SPOILER ALERT: This review contains spoilers for the nearly plotless musical film Mamma Mia!
It's almost unfathomable to those casually acquainted with Mamma Mia!, the ABBA musical, that a staunchly feminist heart might beat beneath its 70s-kitsch exterior. In fact, I used to mock the women who slavishly lined up for tickets to the Broadway musical, convinced that they were spending money on something commercial and contrived.
But then last weekend, when the weather was hot and I'd already been mildly traumatized by Batman: The Dark Knight, I stepped into the nearest theater and was wowed by the most feminist mainstream movie I've seen in ages -- it trumped Sex in the City, for sure. Mamma Mia! might not be about feminism, or seek to advance feminism, but it takes many of feminism's principles as a given, and works (or works it, if you will) from there.

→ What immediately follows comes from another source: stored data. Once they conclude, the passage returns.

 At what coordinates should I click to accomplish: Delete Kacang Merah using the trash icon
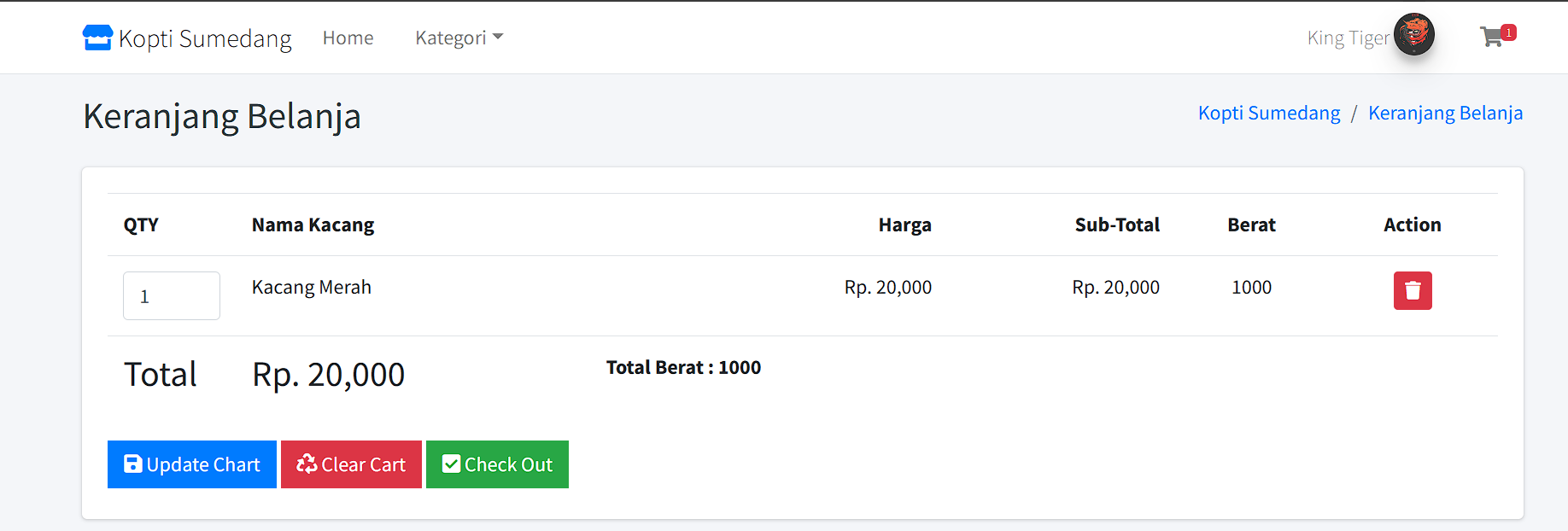tap(1413, 291)
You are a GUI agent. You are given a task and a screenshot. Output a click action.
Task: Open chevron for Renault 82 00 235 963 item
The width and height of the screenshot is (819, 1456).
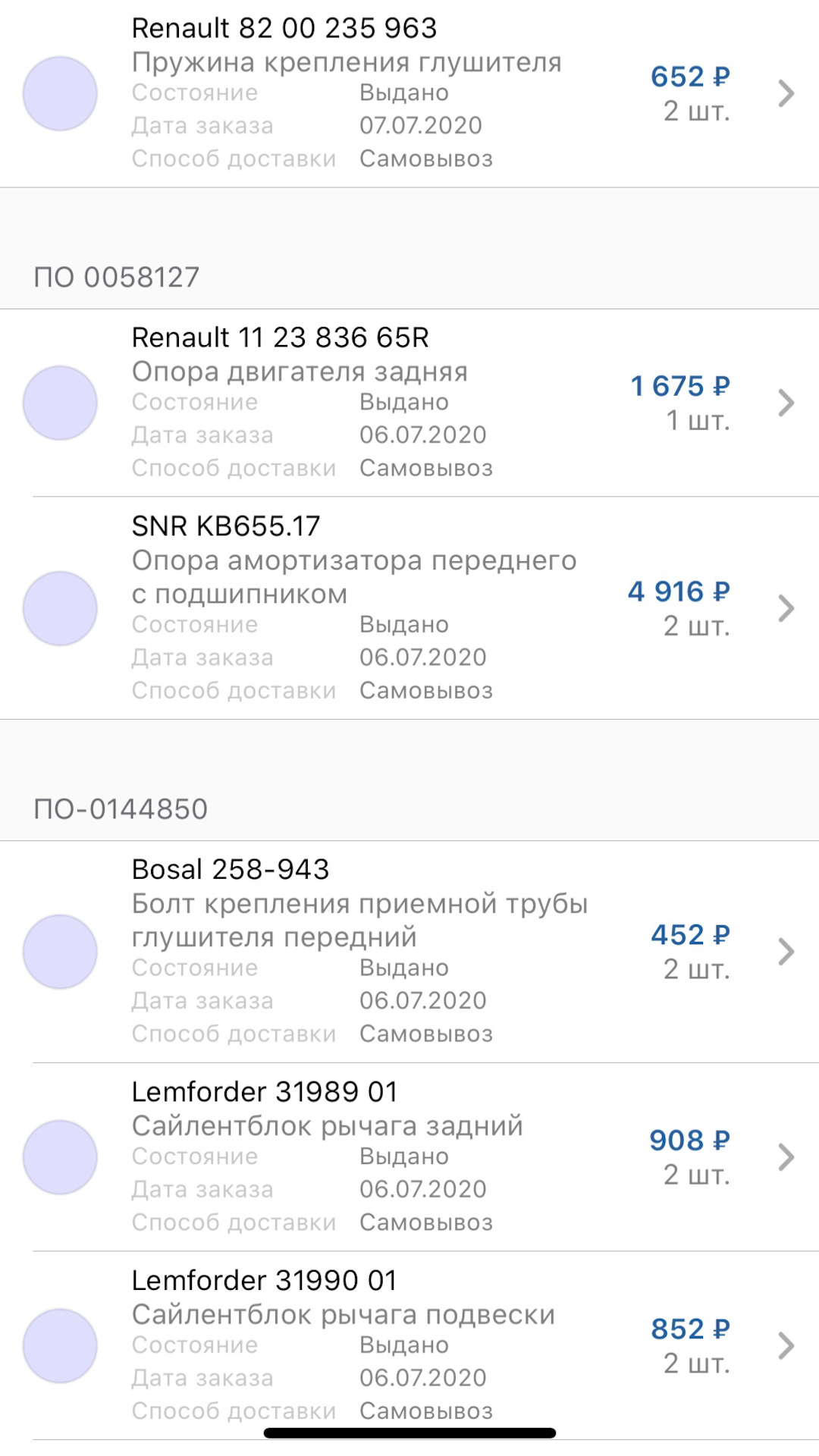coord(786,93)
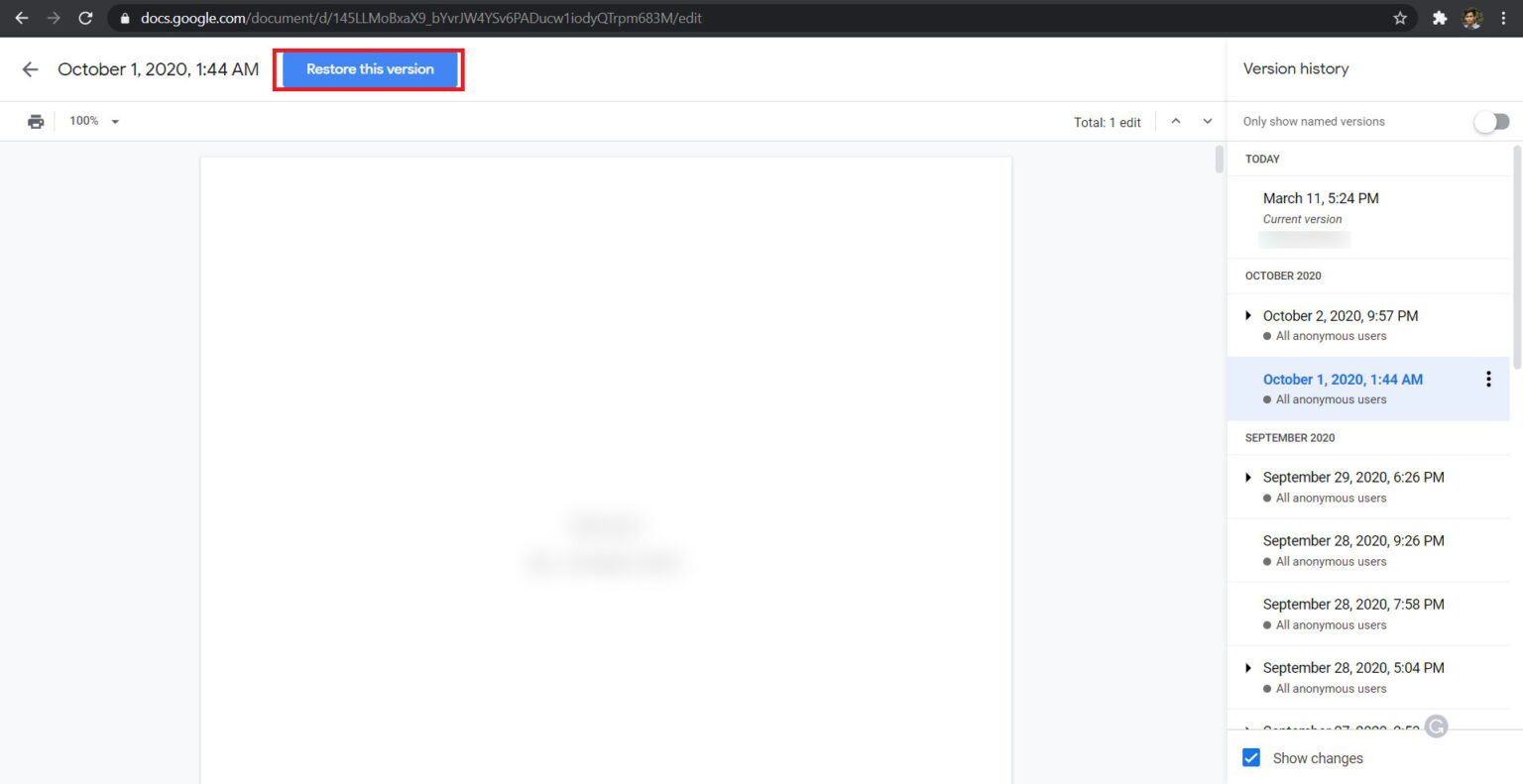Click Restore this version button
Viewport: 1523px width, 784px height.
[x=370, y=69]
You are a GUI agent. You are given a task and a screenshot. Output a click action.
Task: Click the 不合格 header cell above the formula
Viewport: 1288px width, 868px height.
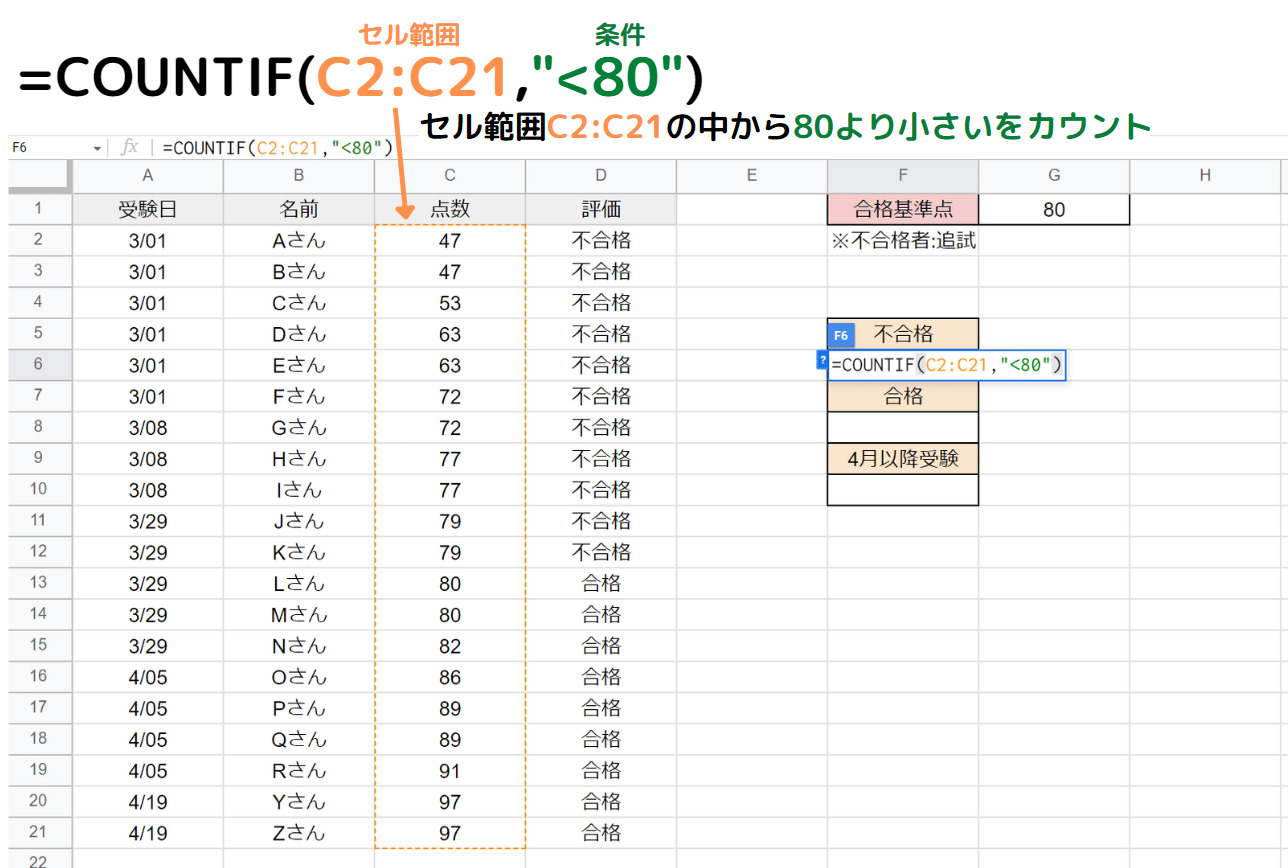[910, 333]
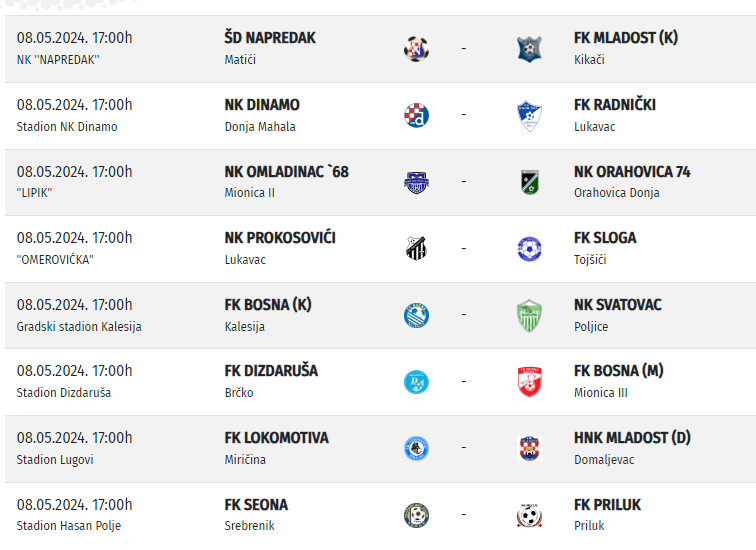Click the FK Sloga club crest
The width and height of the screenshot is (756, 550).
(x=529, y=248)
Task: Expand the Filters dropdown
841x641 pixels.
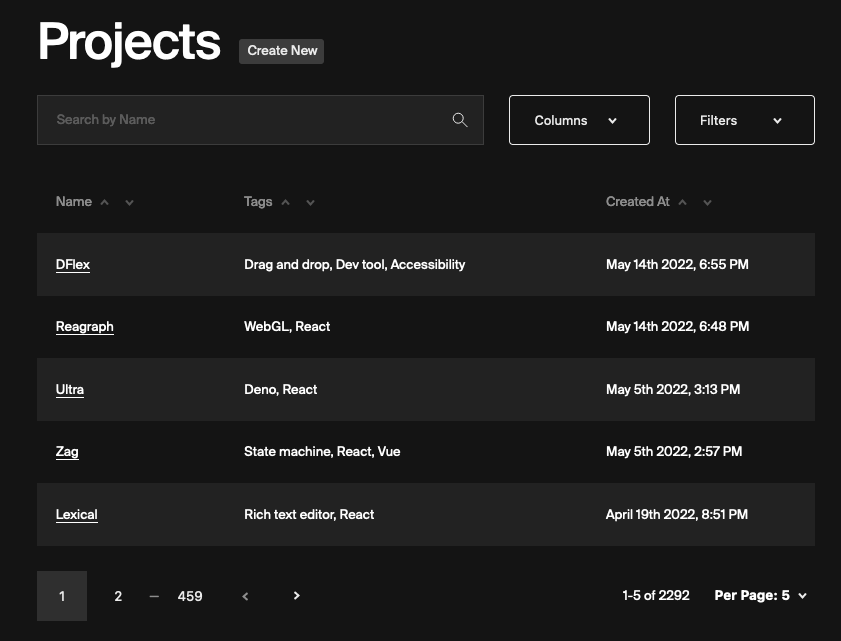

The movie is ostensibly about a young woman, Sophie, who lives on a Greek island with her mother, an aging hippie and former pop singer. She invites three of her mother's former lovers to her wedding, hoping she'll figure out which of them is her father so he can give her away. Her mother Donna, played to the hilt by Meryl Streep, is an unabashedly sexy overall-clad woman whose surprise encounter with her former flames proves to reinvigorate more than just her memories.
It's a thinly-constructed story, mostly an excuse for the characters to jump around and sing ABBA songs with joyful abandon. But Mamma Mia! is also a movie in which female sexuality is celebrated without its objectification or punishment for its protagonists, and female sexuality is presented from young womanhood all the way through middle age and beyond.
The women express their sexuality through mildly raunchy dancing and jokes, a pleasant departure from the screen-archetype of the sensual female defined by languorous pouting and seduction. Some viewers have wondered whether it's problematic to see the actresses acting "vulgar;" but away from patriarchal norms, actual women are not demure and coquettish, but just as funny, silly, and randy as their male counterparts. And the tousled gorgeousness of Streep and Amanda Seyfried, who plays Sophie, promotes an outdoorsy, natural kind of sexiness at all ages that is a welcome contrast with SATC's urban fashionistas.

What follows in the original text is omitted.